HARARE – India has extended a $26 million line of credit to Zimbabwe earmarked for improving power generation in the southern African country.
Jeitendra Tripathi, the Indian ambassador to Zimbabwe, yesterday said his country has no plans to be a donor to Zimbabwe but a trade partner.
“Most of you might be aware of the line of credit the government of India is offering right now, which is $26 million to upgrade means of power generation in Zimbabwe,” he said at the India Zimbabwe Chamber of Commerce conference.
He said India was committed to the upgrading of Hwange Thermal Power Station and the Bulawayo Power Plant.
Zimbabwe has been experiencing massive power challenges with load shedding affecting domestic consumers and the few operating industries which are now relying on power generators.

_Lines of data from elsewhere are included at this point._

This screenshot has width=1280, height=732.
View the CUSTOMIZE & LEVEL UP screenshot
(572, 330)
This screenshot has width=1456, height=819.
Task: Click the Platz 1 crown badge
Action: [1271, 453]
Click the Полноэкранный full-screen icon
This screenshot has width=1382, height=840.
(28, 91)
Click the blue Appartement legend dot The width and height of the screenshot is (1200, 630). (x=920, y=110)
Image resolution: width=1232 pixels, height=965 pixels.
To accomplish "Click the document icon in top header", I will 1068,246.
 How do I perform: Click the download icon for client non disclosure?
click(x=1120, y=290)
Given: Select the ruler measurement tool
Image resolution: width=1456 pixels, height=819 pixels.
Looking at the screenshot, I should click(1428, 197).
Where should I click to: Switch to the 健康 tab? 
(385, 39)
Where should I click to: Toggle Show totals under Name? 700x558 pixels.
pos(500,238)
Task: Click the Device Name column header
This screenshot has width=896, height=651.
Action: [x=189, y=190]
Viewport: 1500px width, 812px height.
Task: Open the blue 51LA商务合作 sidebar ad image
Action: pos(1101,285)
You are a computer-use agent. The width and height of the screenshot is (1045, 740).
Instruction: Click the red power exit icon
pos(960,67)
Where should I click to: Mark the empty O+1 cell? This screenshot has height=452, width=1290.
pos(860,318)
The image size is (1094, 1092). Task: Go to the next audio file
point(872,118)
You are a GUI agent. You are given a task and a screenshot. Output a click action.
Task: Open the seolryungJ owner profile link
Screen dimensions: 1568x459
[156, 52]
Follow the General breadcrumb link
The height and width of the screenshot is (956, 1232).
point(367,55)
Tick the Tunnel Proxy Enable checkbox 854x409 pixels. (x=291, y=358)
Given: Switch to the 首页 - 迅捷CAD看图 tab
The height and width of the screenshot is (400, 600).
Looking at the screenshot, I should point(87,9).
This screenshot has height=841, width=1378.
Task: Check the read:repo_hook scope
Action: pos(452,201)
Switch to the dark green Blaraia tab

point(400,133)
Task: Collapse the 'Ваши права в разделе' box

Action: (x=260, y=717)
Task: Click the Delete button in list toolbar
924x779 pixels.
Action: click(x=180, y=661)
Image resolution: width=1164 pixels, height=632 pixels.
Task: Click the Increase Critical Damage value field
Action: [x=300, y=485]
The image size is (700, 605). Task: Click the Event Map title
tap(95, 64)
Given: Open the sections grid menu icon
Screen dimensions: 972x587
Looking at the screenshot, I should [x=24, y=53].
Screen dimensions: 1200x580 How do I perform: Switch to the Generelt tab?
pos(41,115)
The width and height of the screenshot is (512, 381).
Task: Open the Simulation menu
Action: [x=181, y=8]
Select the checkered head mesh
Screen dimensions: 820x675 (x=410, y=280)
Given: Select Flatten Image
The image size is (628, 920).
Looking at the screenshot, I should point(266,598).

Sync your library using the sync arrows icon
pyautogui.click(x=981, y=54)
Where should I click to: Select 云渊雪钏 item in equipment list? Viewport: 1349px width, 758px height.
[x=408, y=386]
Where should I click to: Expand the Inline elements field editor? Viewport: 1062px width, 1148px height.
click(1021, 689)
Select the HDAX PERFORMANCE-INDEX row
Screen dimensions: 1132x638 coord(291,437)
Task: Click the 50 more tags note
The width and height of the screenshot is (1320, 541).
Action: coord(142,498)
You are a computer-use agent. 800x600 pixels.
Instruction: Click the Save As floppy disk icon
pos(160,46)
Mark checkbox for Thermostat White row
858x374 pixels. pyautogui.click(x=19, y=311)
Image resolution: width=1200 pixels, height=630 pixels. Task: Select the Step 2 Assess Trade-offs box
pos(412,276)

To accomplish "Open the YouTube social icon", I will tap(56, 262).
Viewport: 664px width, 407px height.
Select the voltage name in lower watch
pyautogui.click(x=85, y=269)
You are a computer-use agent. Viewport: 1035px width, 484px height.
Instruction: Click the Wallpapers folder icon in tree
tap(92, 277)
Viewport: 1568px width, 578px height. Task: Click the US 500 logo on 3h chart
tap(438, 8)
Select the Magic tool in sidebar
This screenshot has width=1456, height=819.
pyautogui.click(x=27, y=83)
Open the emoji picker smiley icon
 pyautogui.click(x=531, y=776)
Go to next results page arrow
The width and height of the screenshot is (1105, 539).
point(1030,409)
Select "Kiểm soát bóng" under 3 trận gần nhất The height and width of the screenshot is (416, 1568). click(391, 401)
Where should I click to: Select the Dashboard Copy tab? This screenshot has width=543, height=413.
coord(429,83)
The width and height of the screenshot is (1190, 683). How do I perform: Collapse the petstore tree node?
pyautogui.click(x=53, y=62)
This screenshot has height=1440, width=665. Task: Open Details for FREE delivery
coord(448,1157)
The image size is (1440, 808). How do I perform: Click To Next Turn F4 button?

The country, through the Zimbabwe Power Company is currently producing 1 200 megawatts (MW) against a projected energy demand of 2 200 MW per day.
Industry experts contend that if the power situation does not improve soon, industrial capacity will continue to deteriorate.
Tripathi said his country was also investing towards solar tower lights for high density areas, as Zimbabweans braces for four more years of power blackouts.
Normal electricity supplies are only expected in 2018 after the completion of the Kariba South Hydro-power station.
“We are also contributing in the construction of solar tower lights in high density areas in Harare, Bulawayo and Mutare,” Tripathi said.
Zimbabwe and India, through Essar Africa Holdings Limited, has also entered into a “definitive” agreement aimed at reviving the Ziscosteel (now NewZimSteel) plant and develop an iron ore beneficiation plant in the country.
Mike Bimha, minister of Industry and Commerce, said the revival of Ziscosteel was imminent.
“This is one of my ministry’s priorities and its revival is imminent,” he said.